Take a look at the Great British Valve Project who intend to start making valves again under the Brimar name.
@@bill-2018 I would just bet they will be setting the standard when they get it done.
Who would have guessed that some of these tubes (the models that vintage stereo and guitar amp guys want) would be worth a fortune now?
Yep new old stock tubes buying is risky
As a kid I threw away thousands of these tubes on a job once. Lord only knows what they were and how much they would be worth today.
At 5:23, it's an EL64, not EL84. I have handled many hundreds perhaps thousands of different tube types but I have never seen an EL64 here in the States.
I seems to remeber the model number of some of those valves.

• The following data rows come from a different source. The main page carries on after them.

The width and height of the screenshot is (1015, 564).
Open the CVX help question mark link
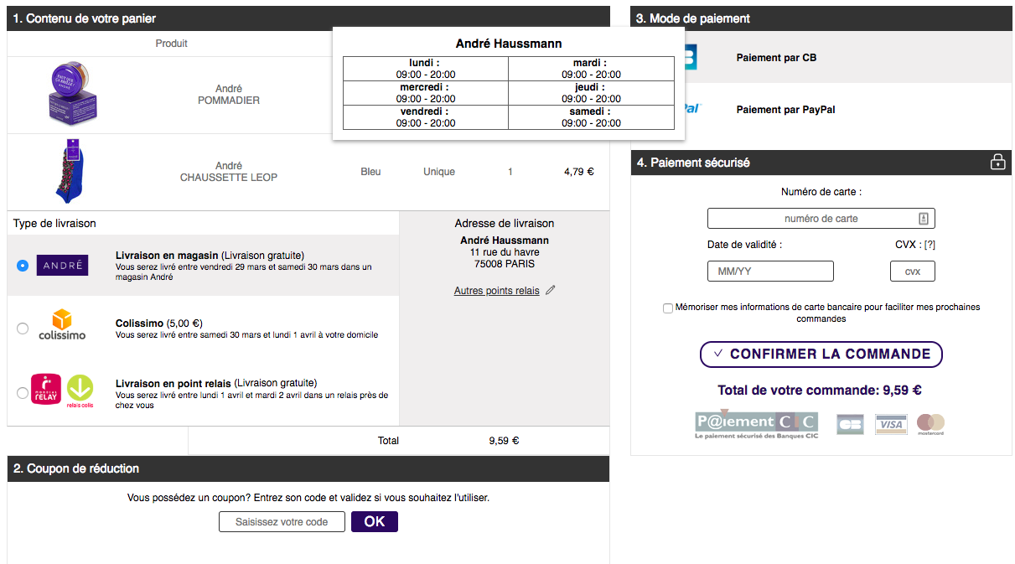930,245
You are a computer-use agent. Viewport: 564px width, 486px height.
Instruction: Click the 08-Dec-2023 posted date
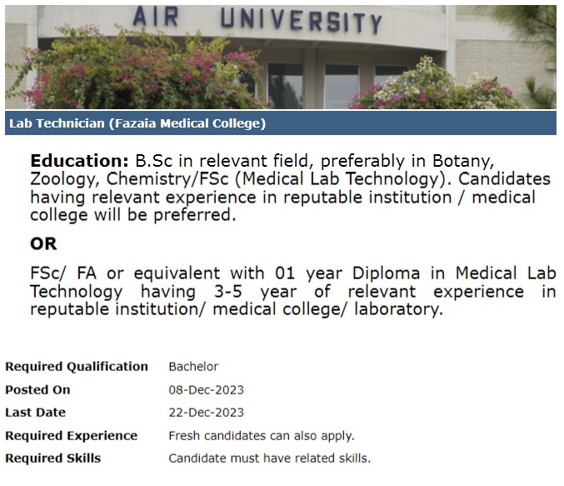tap(206, 390)
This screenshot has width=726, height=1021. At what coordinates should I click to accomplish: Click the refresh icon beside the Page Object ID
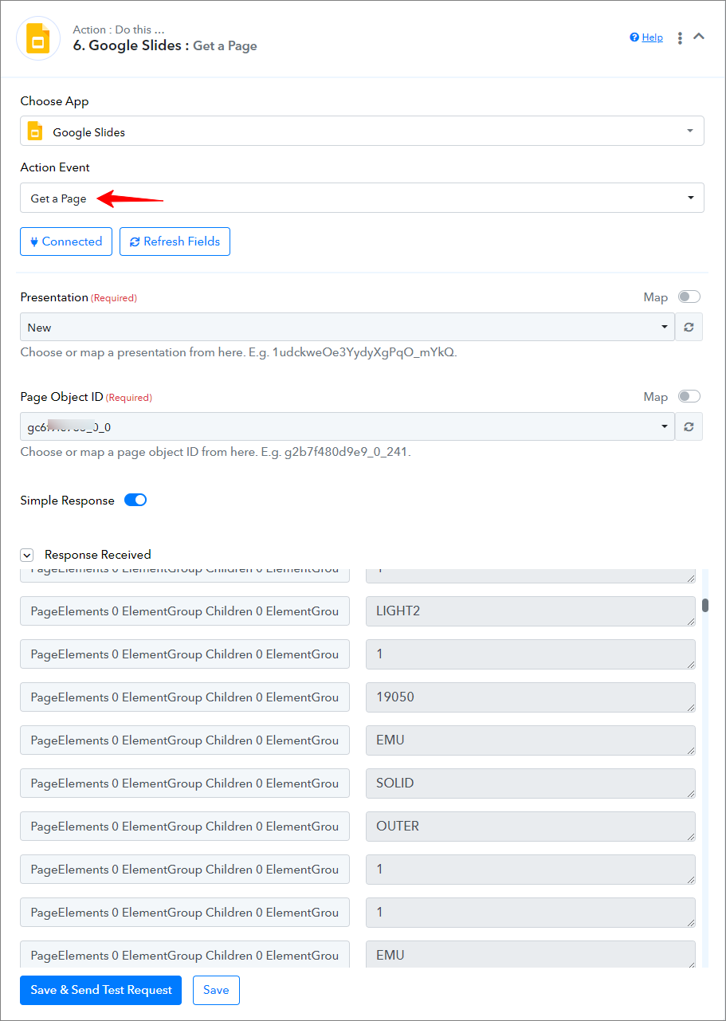coord(689,426)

I had a Marshall 50W amp in the early 70s.
Just think they were expanding the factory, and it mjust all have come crashing down with the transistor and the icu chip
Fascinating piece of social history.
I went there for work experience in high school. 1981 in the Engineering and Maintenance department. Think it closed in 1988. I was in Australia then.
Ah - the nostalgia. ❤
Fascinating stuff.
Awesome!!! And informative, unusual for UA-cam haha
Back when the West was still in the upwards trajectory.
I'm increasingly convinced that the outcome of the WW2 changed everything.
Those complicated mechanical machines are masterpieces of engineering. Now they call them robots...
This video explains why Mullard tubes (NOS) sell higher on Ebay. Obvious quality workmanship.
Iwish that mullard factory works again to product tubes
Excellent Work
Actually most vacuum tubes where made for military and telecom. 50 million were made a year.
That's an amazing video, and explains why so few valve/tube makers still exist who do quality (as opposed to quantity) work on tubes. It's much more involved than I thought. I have many tube amps, so I hope quality makers will remain in the business! Very sad to see great companies like SED leaving the market.
Checked out a toolmaker job at an outfit near me and during the tour I saw a room with the unmistakable custom desks for assembling vacuum tubes.
This is in the American midwest in 2020 and I was surprised.
It seems this company stsrted making tubes for the U.S. military back in the WWll days, and apparently some American weapons systems still use these tubes, and they retain the ability to build them in house to this day.
thank god for the transistor
"Inspectress"11:52 how quaint.
Fantastic !
really interesting processes
There is a Dalek at 2:30 !!
I noticed that, a prototype dalek. Mullard on Skaros.
Had to rewind to be sure I saw that right, but I confirm 100%!
They went to all this trouble and expense, then some bugger invented the transistor....
hahaha! may he rot in hell
Plural, I think. Bardeen and Brattain, if memory serves.
Addendum: Shockley, also.
15:35 “GERROUT !” Haha ... sounds like someone being teased and she’s shouting lol 😂
I wonder how many of these valves (Especially the sub-miniature valves) were used in military avionics?